(TEXT TO READ)
BEGIN
Great. Maybe just hopefully a very quick answer for this. ANZ, your comps have slowed in the first half. Is New Zealand negative? And the reason for the tough, for the slowing of the comps, is it just because you're cycling, you've had a lot of menu innovation and aggregator uptake and it's just not there? Maybe just what's driving the slowing in Australia, please, in ANZ, please.
Well, as you identified, New Zealand is probably the greater challenge right now. Very, very tough consumer environment. I mean, the research I've seen on New Zealand is actually quite disturbing. You've got consumers who are having to make really fundamental choices on what they spend on. That's not an excuse. We could do better. And we do have a plan in New Zealand right now to refocus promotion and product calendar and strategy, particularly to capitalize on that opportunity. Because as I said before, it is a context in which we should be able to shine. I think going forward, it's going to involve a more distinctive and bespoke strategy for New Zealand because it is a different market for Australia. And I think we need to make sure that we absolutely reflect that in what we do.
Fantastic. Thank you. Very detailed answers. Thank you, Sean. Moving across now to Craig Wolford.
Craig Wolfen. There we go. Mutes off. I'll give you the donation. Thanks, Nathan. Morning, Mark. Just a question about that second half outlook and the levers or the things that are going to create some variability. Two other things I thought that might have been in there. One would be how much you choose to share the savings with It still feels quite vague to me just generally as to how you think about that saving. And then also this extra marketing in France, that's going to be, that wasn't in the first half, I presume, and will be there in the second half as the extra 1%.
END
Rows showing where targets appear:
BEGIN
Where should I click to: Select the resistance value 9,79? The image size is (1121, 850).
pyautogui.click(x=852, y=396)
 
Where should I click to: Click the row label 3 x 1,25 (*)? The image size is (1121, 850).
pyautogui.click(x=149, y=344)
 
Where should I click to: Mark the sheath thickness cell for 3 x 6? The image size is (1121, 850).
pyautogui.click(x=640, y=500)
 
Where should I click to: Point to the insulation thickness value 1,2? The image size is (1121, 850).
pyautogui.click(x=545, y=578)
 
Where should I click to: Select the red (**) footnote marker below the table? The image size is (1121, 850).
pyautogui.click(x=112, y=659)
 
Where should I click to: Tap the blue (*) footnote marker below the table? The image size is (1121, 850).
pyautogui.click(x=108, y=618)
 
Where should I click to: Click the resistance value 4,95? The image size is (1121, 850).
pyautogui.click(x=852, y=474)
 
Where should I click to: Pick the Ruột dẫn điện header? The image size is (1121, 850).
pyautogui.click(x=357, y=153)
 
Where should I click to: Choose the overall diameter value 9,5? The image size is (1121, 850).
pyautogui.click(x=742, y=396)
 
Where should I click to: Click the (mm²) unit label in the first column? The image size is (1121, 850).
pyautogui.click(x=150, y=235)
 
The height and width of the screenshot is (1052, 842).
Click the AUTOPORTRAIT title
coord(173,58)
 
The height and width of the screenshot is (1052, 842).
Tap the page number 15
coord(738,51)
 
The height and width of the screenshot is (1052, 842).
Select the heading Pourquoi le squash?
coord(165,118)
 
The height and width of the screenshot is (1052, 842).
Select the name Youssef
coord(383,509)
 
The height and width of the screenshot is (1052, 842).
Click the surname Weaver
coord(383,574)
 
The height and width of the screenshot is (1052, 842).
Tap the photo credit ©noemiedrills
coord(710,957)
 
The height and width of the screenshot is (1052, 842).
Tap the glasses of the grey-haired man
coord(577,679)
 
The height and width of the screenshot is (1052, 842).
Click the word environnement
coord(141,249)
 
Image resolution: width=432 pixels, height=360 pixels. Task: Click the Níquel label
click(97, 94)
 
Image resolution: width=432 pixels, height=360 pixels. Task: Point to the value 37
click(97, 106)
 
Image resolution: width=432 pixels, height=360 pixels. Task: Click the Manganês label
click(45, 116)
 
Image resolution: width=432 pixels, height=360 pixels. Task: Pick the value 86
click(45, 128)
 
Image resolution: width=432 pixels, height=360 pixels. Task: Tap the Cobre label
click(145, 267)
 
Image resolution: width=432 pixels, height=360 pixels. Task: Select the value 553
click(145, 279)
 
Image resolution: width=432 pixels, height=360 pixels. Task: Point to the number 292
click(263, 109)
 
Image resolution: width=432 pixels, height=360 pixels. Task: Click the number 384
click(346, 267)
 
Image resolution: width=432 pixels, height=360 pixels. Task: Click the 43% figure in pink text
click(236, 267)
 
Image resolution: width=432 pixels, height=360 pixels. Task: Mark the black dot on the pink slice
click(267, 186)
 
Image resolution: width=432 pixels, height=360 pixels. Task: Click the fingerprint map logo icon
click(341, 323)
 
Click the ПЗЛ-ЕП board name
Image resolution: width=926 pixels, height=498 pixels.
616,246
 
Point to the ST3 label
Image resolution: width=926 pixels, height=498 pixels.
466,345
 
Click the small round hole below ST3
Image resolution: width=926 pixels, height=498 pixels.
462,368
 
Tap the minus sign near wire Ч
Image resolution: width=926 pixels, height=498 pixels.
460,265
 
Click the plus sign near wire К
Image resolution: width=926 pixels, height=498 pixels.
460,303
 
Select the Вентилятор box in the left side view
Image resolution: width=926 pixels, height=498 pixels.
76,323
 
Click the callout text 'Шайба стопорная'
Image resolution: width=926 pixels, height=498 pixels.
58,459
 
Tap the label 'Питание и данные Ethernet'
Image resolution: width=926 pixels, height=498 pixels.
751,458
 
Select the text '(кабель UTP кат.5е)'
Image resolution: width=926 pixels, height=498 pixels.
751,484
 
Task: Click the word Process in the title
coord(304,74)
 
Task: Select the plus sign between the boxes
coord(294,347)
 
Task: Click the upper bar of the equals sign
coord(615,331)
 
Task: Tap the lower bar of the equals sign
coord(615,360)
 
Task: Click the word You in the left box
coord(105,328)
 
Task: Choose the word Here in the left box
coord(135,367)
END
(EXERCISE INSTRUCTIONS)
1. In the call transcript, what kind of strategy does the speaker say New Zealand will need going forward?
2. Reproduce word for word the part of the call transcript starting with "Well, as you" and going on through "what we do.".
3. Take the call transcript further, picking up after its final sentence.
The items are separate material, unrelated to the call transcript.

(ANSWERS BY TASK)
1. A more distinctive and bespoke strategy for New Zealand.

2.
Well, as you identified, New Zealand is probably the greater challenge right now. Very, very tough consumer environment. I mean, the research I've seen on New Zealand is actually quite disturbing. You've got consumers who are having to make really fundamental choices on what they spend on. That's not an excuse. We could do better. And we do have a plan in New Zealand right now to refocus promotion and product calendar and strategy, particularly to capitalize on that opportunity. Because as I said before, it is a context in which we should be able to shine. I think going forward, it's going to involve a more distinctive and bespoke strategy for New Zealand because it is a different market for Australia. And I think we need to make sure that we absolutely reflect that in what we do.

3.
In reverse order, yes on that. And on the share thing, Look, I think we're encouraged by the progression that we're seeing in franchise EBITDA. That's a very high priority for us. We're driving the efficiency program to be very much venture capital for growth. So I'm not a great believer in necessarily just re-dividing the profit pie, cutting checks. where what we do want to do, I think, is incentivize franchisees to demonstrate the right behavior and put in place the enablers for growth. I've certainly in my limited time learned by talking to DPZ that the U.S. do that really well. In terms of the more fundamental kind of reinvestment, We are waiting, as I think is the right thing to do for the longer term growth plan, because I think we are going to honestly, Craig, make some really important choices in that where we put investment and the right way that the kind of system should be rewarded and investing in that. So we do expect to be able to give visibility of that then. But we really need, I think, to understand, have that exercise complete first before we round out on that reinvestment. We don't believe it will stay vague for too much longer. We are looking for a second half to share that in an investor day. But, you know, I think it's important work. And I think shareholders and investors would want us, given the critical importance of that for our future, to really do appropriate due diligence on that.
Great, that's understood. And I know there's a lot of store movements in the second half associated with the announced closures. What should we expect on organic growth store openings in the second half for Domino's?
Yeah, so maybe Craig, if I go back to our previous guidance, we previously said that we're expecting a flat number of stores and that was prior to the announcement of the 202 store closures. So you should expect that there'll be a net reduction in stores. And then in terms of the actual organic store openings, there will be a small number of them, but it will be lower than previously anticipated. So while I can't give you an exact number, Previously, people had backed out that it would be in the dozens of stores to be opened. And so it will be lower than originally anticipated at our previous update. Okay, great.
Thank you, Nathan. In our stronger markets, we are continuing to open stores. So the Netherlands, even in Malaysia, we're continuing to open where it makes sense.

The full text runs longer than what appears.